Ognuno di essi impiega il suo tempo come gli garba ed il loro gusto
uniforme li induce alla mendicità. Pertanto si trovano nelle strade e
nei pubblici passeggi con un bacile in mano ed il viso scoperto, ciò
che basta di solito a chiarire la loro situazione ed i loro bisogni.
Al tramonto, tutti rientrano nel loro parco, vi fanno la loro cucina,
mangiano e si addormentano come giusti che abbiano soddisfatto la loro
sete.
Quelli che prendono cura dei lebbrosi passano loro una piccola pensione
di pochi parà (la metà di un centesimo) al giorno, somma che del resto
basta largamente a sostentarli. La lebbra non è considerata da nessuno
in Oriente come una malattia contagiosa e neppure come un'infermità
vergognosa e ripugnante, tanto più che il senso di disgusto è molto
poco diffuso in quei paesi. E sì che l'aspetto di un lebbroso sarebbe
proprio fatto per ispirarlo! La sua pelle, sovratutto quella della
fronte, si copre dapprima di lenticchie che poi si tagliano per formare
sia delle scaglie, sia delle croste. Le sue labbra e le sue palpebre
si gonfiano e perdono la loro forma originaria, mentre le cartilagini
delle orecchie e del naso si allungano smisuratamente al punto che le
orecchie pendono talora fin sulle spalle.
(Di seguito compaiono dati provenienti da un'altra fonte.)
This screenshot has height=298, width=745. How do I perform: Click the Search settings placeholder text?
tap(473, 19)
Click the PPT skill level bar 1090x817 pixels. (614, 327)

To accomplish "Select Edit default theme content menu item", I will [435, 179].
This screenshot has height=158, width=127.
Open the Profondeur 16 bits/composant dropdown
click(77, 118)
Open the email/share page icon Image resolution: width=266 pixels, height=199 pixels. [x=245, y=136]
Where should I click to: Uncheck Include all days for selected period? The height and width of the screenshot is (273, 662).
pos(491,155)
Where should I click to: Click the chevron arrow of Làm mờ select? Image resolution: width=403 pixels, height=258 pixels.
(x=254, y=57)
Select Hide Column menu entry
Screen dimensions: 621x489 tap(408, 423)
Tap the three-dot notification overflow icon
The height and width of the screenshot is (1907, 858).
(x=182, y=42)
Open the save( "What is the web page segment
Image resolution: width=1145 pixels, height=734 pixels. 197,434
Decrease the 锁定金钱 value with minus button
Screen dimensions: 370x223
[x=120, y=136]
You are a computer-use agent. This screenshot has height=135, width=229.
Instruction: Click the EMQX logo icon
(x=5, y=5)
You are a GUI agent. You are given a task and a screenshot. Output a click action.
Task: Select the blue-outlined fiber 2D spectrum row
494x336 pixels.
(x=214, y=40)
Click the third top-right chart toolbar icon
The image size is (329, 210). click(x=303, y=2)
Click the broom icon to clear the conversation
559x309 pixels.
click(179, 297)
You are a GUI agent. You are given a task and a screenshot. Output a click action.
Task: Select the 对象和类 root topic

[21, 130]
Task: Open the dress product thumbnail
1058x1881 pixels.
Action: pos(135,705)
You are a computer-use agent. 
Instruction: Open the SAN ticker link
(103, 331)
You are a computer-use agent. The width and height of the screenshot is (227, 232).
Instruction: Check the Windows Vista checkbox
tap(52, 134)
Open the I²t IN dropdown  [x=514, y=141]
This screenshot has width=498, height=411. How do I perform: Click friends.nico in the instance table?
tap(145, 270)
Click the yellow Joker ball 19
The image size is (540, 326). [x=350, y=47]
La loro testa si denuda e
non hanno più nè sopracciglia al disopra degli occhi, nè ciglia alle
palpebre. Si aggiunga a tutto ciò un colorito livido e cereo che è loro
speciale e si avrà un'immagine abbastanza fedele dei men maltrattati
fra i lebbrosi, perchè ve ne sono di coperti da orribili piaghe e di
cui le ossa stesse, consumate dalla putrefazione, escono a scheggie da
quelle ulceri ripugnanti, mentre in altri casi le ossa si stortano e si
dislocano, senza giungere a dissolversi. Vidi per altro piuttosto con
soddisfazione che con ripugnanza, come genitori di quei disgraziati si
stabilissero presso di essi dividendo con loro l'asilo e prestando loro
quelle cure che avrebbero dedicato loro in qualsiasi altra circostanza.
Ma ciò che mi fece indietreggiare dall'orrore fu il sapere che le
passioni e le debolezze umane non erano spente nè per essi nè per
quelli che li circondavano. I matrimoni sono frequenti nel quartiere
dei lebbrosi e, siccome la religione mussulmana vi predomina, tali
matrimoni non sono che l'unione passeggera di un uomo con parecchie
donne. Finchè io viva non potrò dimenticare una giovinetta lebbrosa
che, senz'essere ancora escita dall'infanzia, era già completamente
sfigurata dalla malattia e che stava tranquillamente seduta sulle
ginocchia di una specie di titano senza più forma umana. Egli aveva
completamente perduto la voce e per farsi ascoltare da lei accostava le
sue labbra tumide alle orecchie pendenti della fanciulla. Osservai che
essa sembrava ascoltarlo con piacere, e che lo stiramento dei muscoli
del suo viso sarebbe diventato un sorriso se tal cosa fosse stata
possibile, e ne conclusi che avevo dinanzi agli occhi uno sgradevole ma
onesto spettacolo di amor paterno e di tenerezza figliale. «È vostra
figlia?» chiesi al colosso. Egli fece udire un grugnito e niente di
più, ma la piccina si affrettò a far valere i suoi titoli alla mia
considerazione.
— Son sua moglie e da un mese! — esclamò rizzandosi...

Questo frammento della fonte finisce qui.